When they look back, it’s with regret. When they look ahead, it’s with fear. And when they look around it is with complaint. Knowing that life can be lived aimlessly. There are some people whose gravestones could read, died by age 20 but buried at age 90. But not in the life of Abraham. Bible tells us in Genesis chapter 25 and describing the end of Abraham’s life in verse seven. These are all the years of Abraham’s life that he lived 175 years. At 75 years old, God calls him at 175 100 years of walking with the Lord, he still following after him. And the summation of Abraham’s life as it comes to an end is concluded for us. In verse eight it says, Abraham breathed his last and died in a ripe old age. I don’t know what that looks like ripe old age, but it says this an old man and full of years satisfied with life, and he was gathered to his people. This thought of being full of life in the Hebrew word. It really doesn’t grasp its complete picture for us on the English language, for us to to really understand it. It really it needs a sentence. But as translators translate, they try to figure out the few words they can in order to correlate it to verses as they translate. But this idea of Abraham living full of life means it carries two thoughts with us.

It literally means both quantity of life. And quality of life. Abraham’s life was full. At the age of 175. When he crossed the finish line. He didn’t cross on a gas tank that was on E. He crossed with one still overflowing with the blessing that God had given to him. Psalm 92 and verse 12. Verse 14 say this the righteous man will flourish like a palm tree. They will still yield fruit in old age. They shall be full of sap and very green. Jokingly, I say in the literal sense, if you’re feeling full of sap, please see the doctor. But literally or figuratively, I should say. God’s desire is for us to experience a joyful life in him. The understand that he has created us, that we would be blessed through him. And this word in verse eight to be full, as it describes Abraham, is a summation of a life that trusted in the Lord. Leaving us with this question how did Abraham live a life full of years? How can we as people, into the older years of our life, still live life with a cup that overflows? The first is this. Abraham. Refused to retire from his calling. He wouldn’t call it quits. It reminds me of an illustration of of the great Satchel Paige who was a pitcher. This this thought relates in my mind as it as the story is told with Satchel Paige, that sometimes we may see our our self past our prime as a reason to quit, but not with Abraham and not with Satchel Paige, 62 years old.
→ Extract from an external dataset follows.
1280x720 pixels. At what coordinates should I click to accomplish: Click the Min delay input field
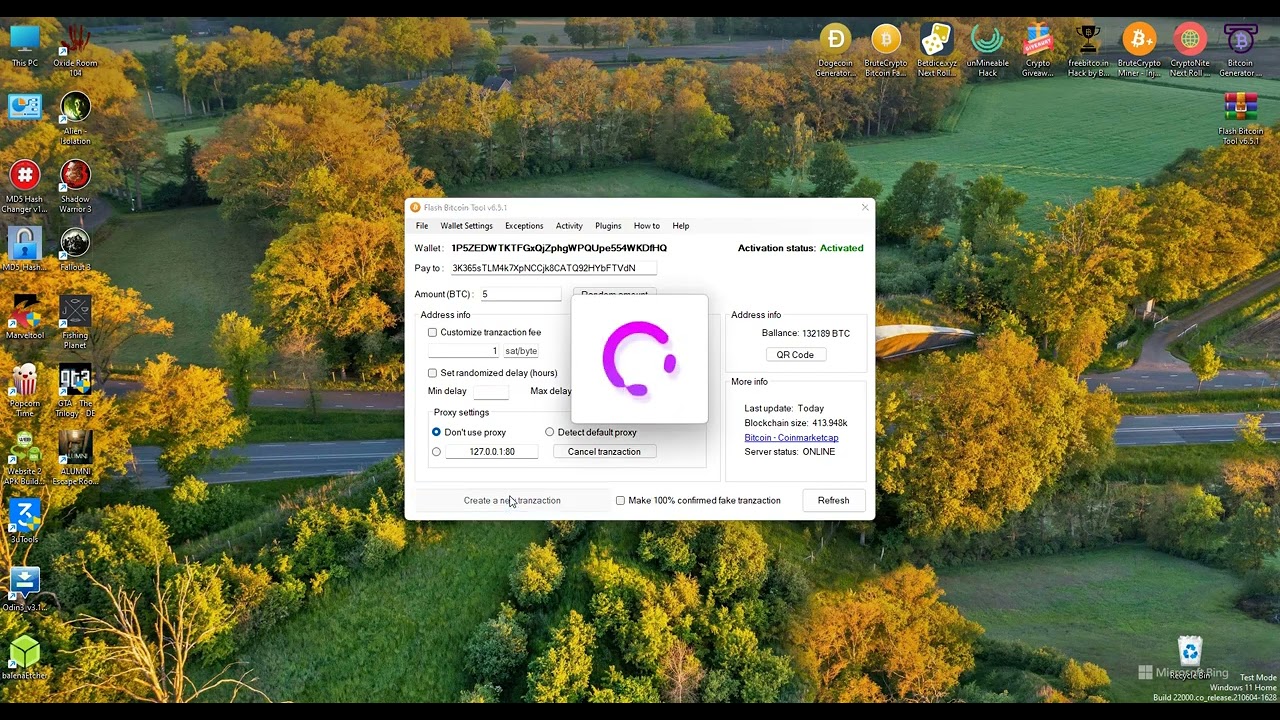(x=490, y=392)
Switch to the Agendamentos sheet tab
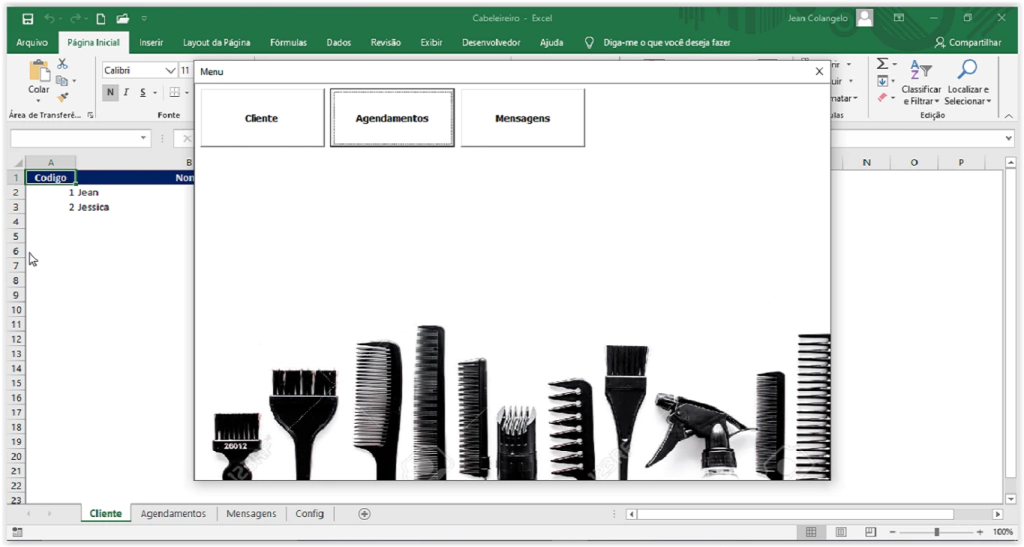The image size is (1024, 547). 173,513
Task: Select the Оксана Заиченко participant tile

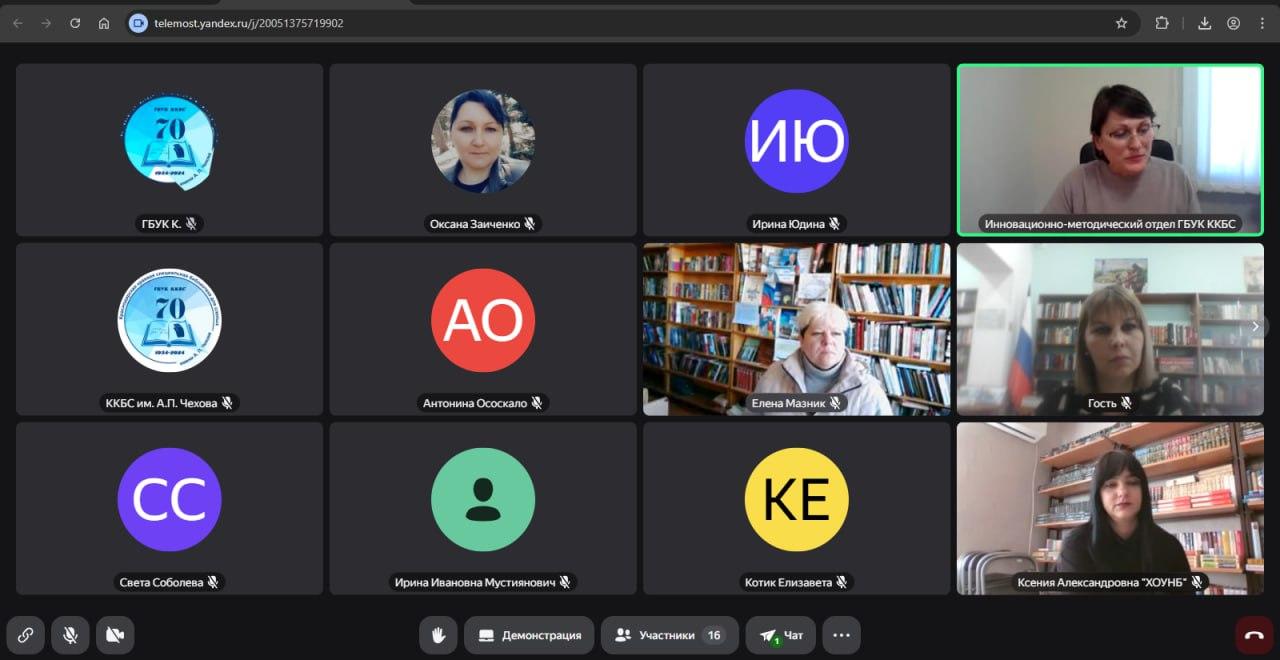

He’s still throwing in baseball. He’s pitching an exhibition game. And as the story is told, he retired six straight batters, of which it included the great Hank Aaron. Or even Babe Ruth. History tells us that Babe Ruth struck out over 1300 times. But we remember him as the great home run king. Hitting over 700 home runs. Leaving us with the thought. To hit a lot of home runs. You’ve got to swing at a lot of pitches. And you have the opportunity to look and be marked by your failures of strikeouts. Are to remember your position in Christ. Home run. King. Abraham at the age of 75. Refused to retire from his calling in the Lord. If you were to examine the life of Abraham at the time that God called him in the land of Ur, by the world’s standards, we would say Abraham was successful. He was wealthy. He lived in a nice home in a beautiful city. In the cradle of what we say is the existence of civilization in modern day Iraq. But Abraham didn’t follow God. Because he had no other options. Or because he was looking for monetary gain. He was already independently wealthy, with tons of options of worldly comfort.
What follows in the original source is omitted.